** WHAT TO WORK ON **
Reproduce the records below exactly; no pictures.

═════ LISTED ENTRIES

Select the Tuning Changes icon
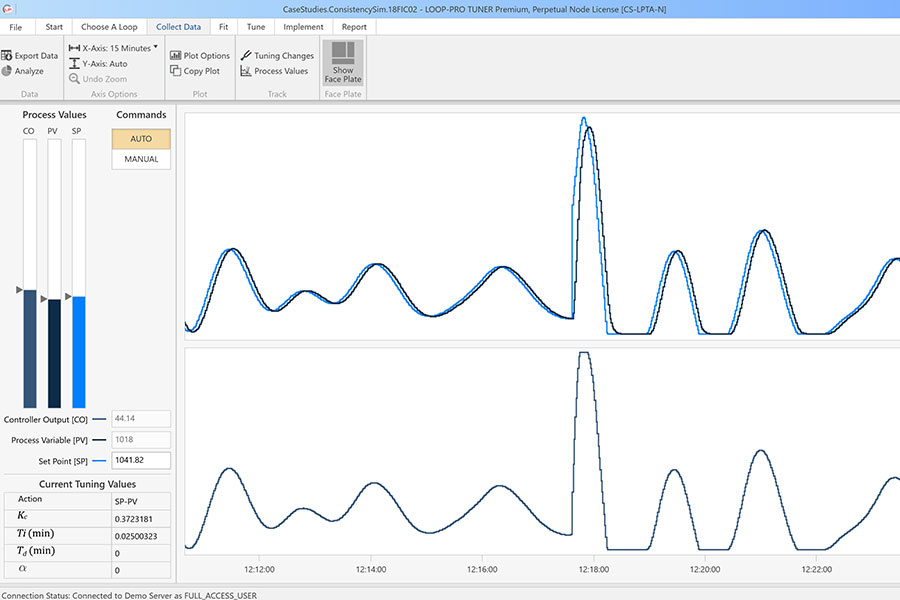This screenshot has width=900, height=600. (x=276, y=55)
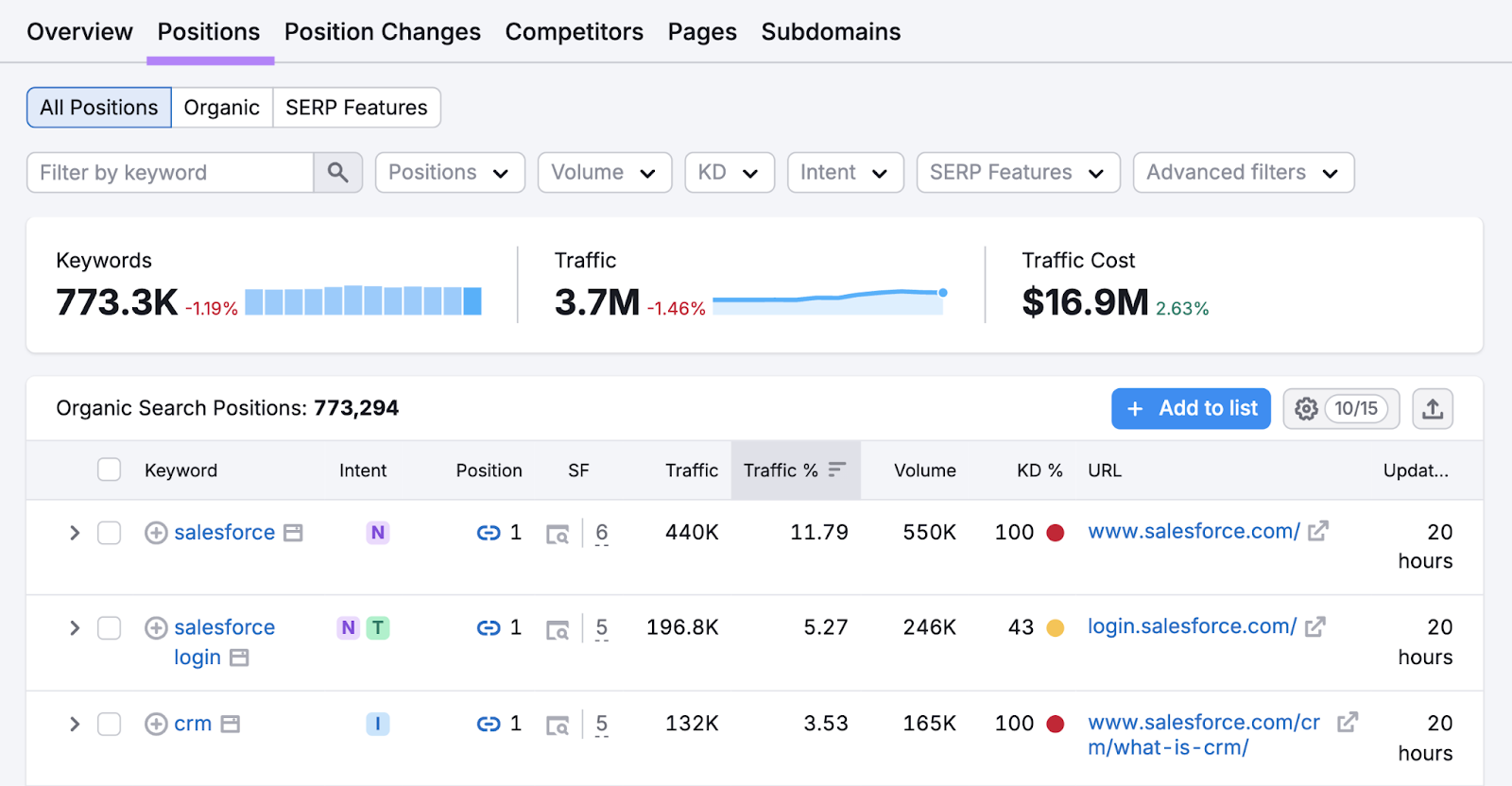Image resolution: width=1512 pixels, height=786 pixels.
Task: Click the plus icon next to salesforce keyword
Action: tap(156, 533)
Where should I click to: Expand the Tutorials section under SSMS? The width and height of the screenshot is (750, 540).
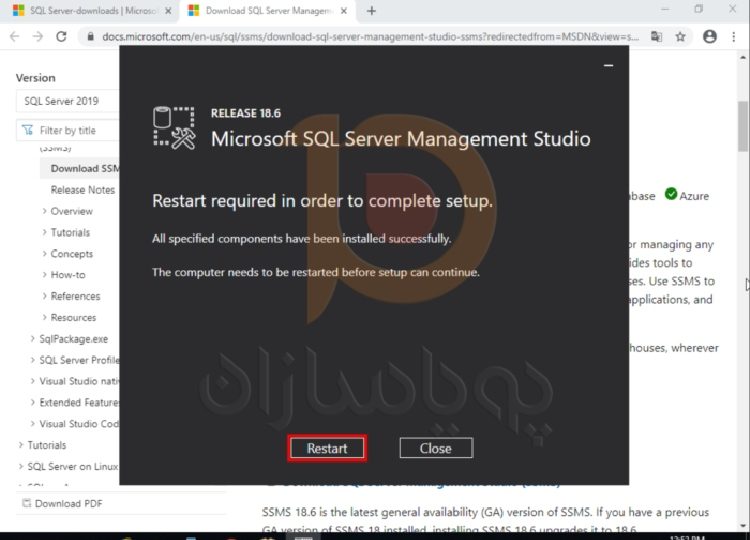coord(45,233)
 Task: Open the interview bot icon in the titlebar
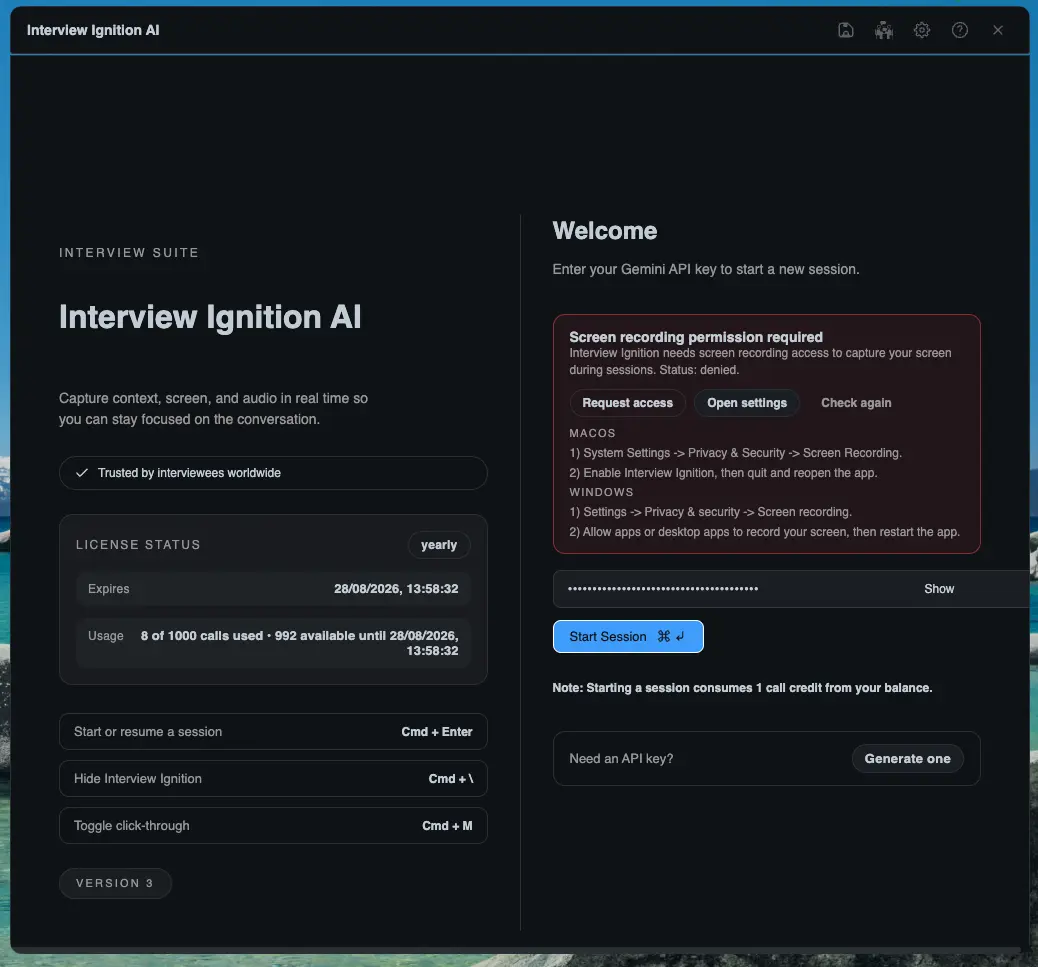coord(883,30)
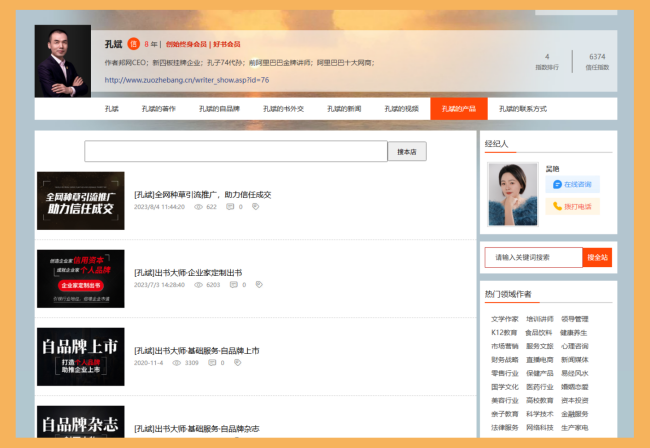
Task: Click the orange level badge beside 孔斌
Action: tap(133, 44)
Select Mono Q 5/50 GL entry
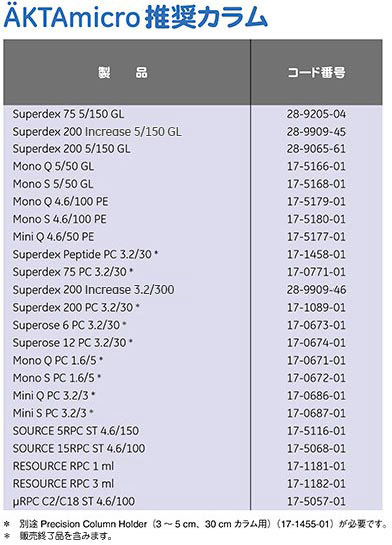Viewport: 392px width, 545px height. tap(53, 166)
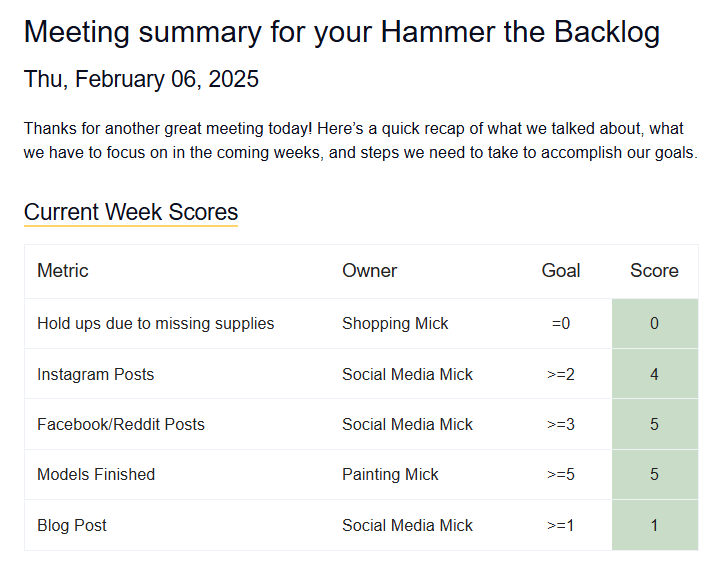Select the green score cell for Blog Post

click(654, 525)
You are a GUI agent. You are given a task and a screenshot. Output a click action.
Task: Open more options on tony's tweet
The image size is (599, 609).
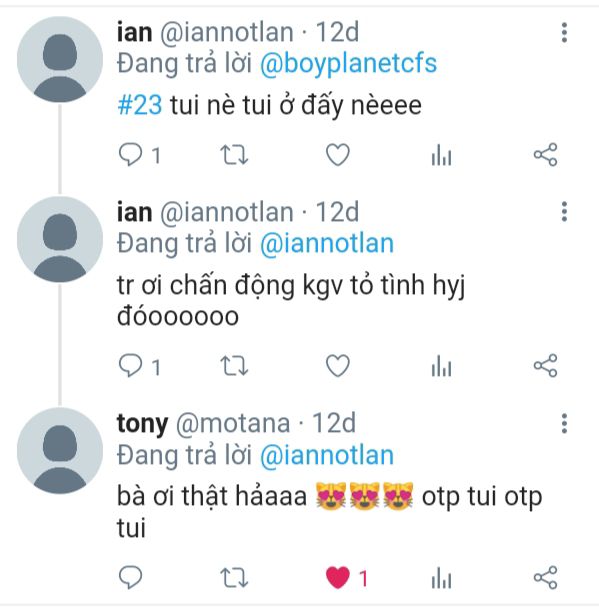tap(564, 423)
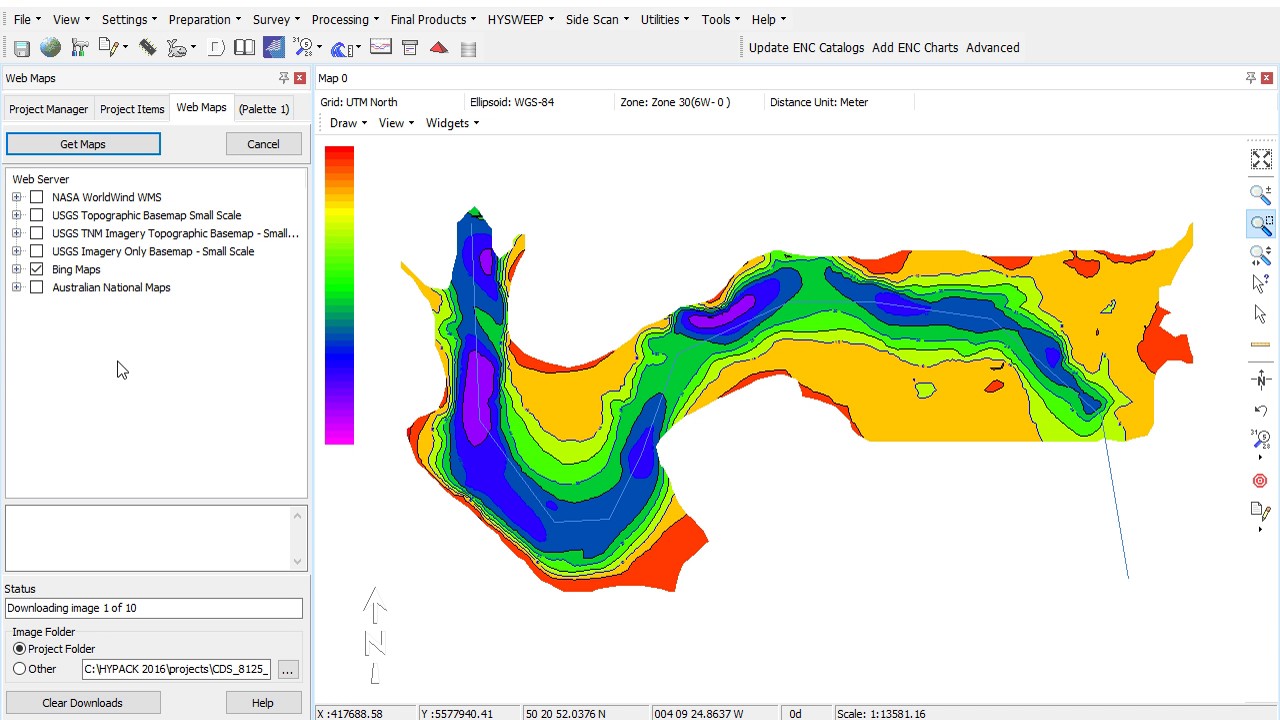Activate the query pointer with question mark
1280x720 pixels.
pos(1261,284)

══════════

** TASK RESULT **
Select the Tuning Changes icon
This screenshot has width=900, height=600. (x=276, y=55)
Image resolution: width=1512 pixels, height=786 pixels.
Task: Click the plus icon next to salesforce keyword
Action: tap(156, 533)
Where should I click to: Expand the Tutorials section under SSMS? The width and height of the screenshot is (750, 540).
coord(45,233)
 Task: Open the interview bot icon in the titlebar
coord(883,30)
Task: Click the orange level badge beside 孔斌
Action: tap(133, 44)
Select Mono Q 5/50 GL entry
Viewport: 392px width, 545px height. tap(53, 166)
Select the green score cell for Blog Post

click(654, 525)
You are a GUI agent. You are given a task and a screenshot. Output a click action.
Task: Open more options on tony's tweet
The image size is (599, 609).
tap(564, 423)
Activate the query pointer with question mark
1280x720 pixels.
pos(1261,284)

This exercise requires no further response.